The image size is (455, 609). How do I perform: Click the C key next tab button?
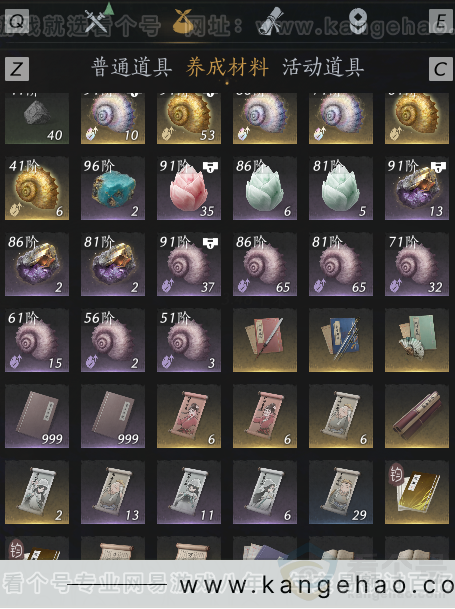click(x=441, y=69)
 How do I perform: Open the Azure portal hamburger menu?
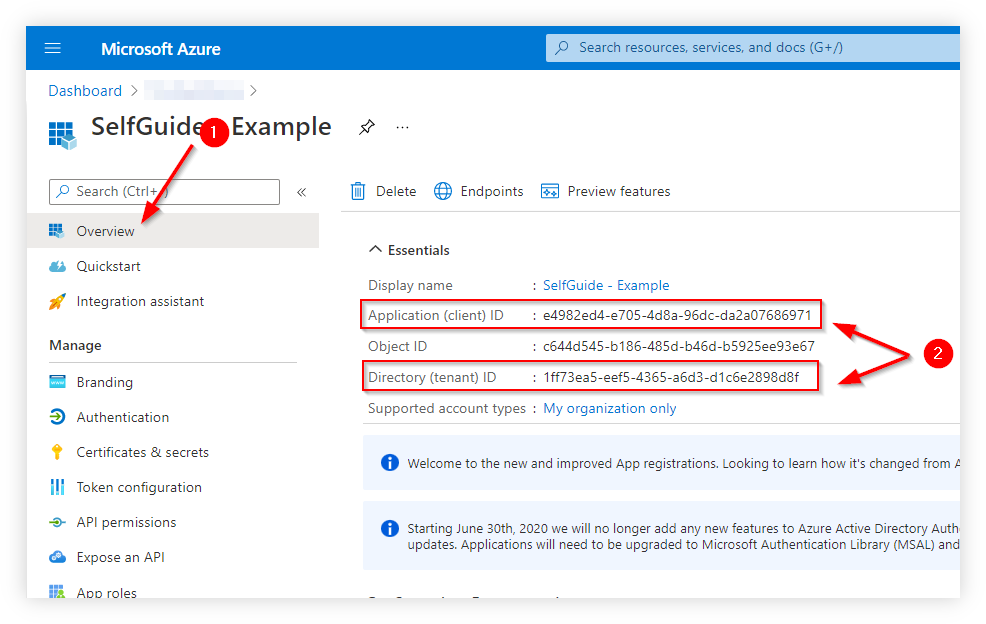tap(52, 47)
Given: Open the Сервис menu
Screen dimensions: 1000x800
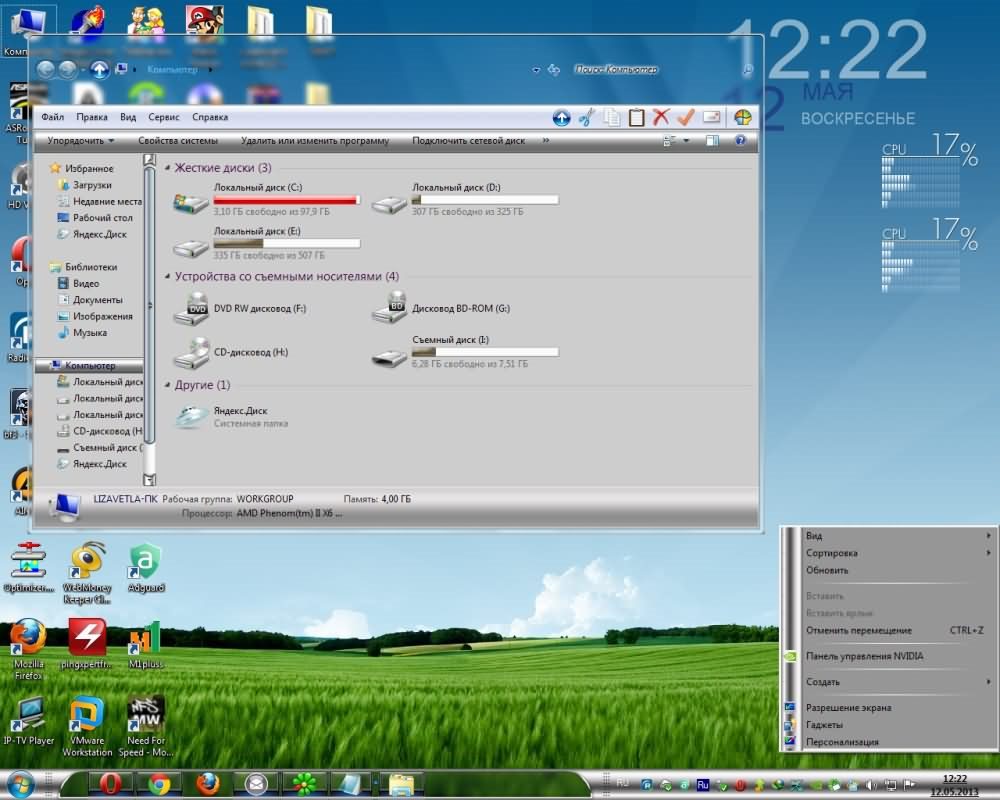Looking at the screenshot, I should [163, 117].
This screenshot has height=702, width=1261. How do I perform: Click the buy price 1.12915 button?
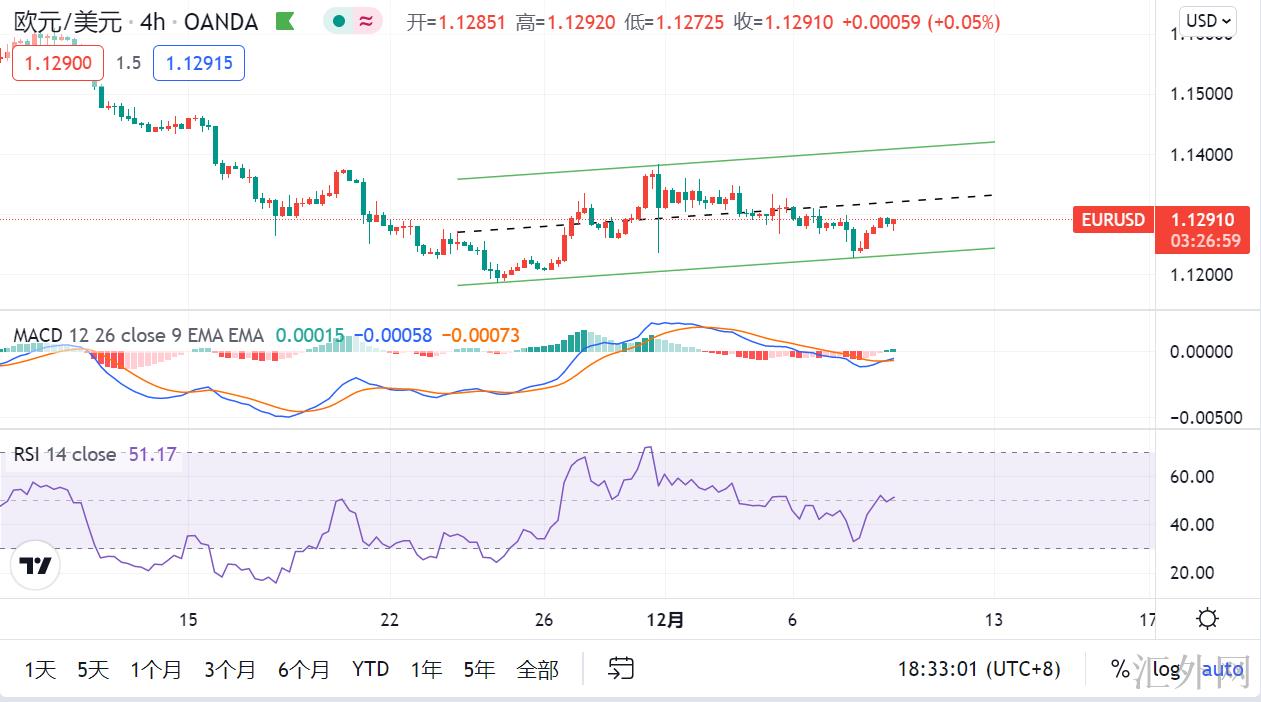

__WHAT THIS TASK INVOLVES__: Please return the records above exactly as written, dropping every picture.

__OUTPUT OF THE TASK__:
The image size is (455, 609). How do I perform: Click the C key next tab button?
click(x=441, y=69)
 How do I perform: Open the Azure portal hamburger menu?
tap(52, 47)
Given: Open the Сервис menu
Screen dimensions: 1000x800
Looking at the screenshot, I should [163, 117].
This screenshot has height=702, width=1261. How do I perform: Click the buy price 1.12915 button?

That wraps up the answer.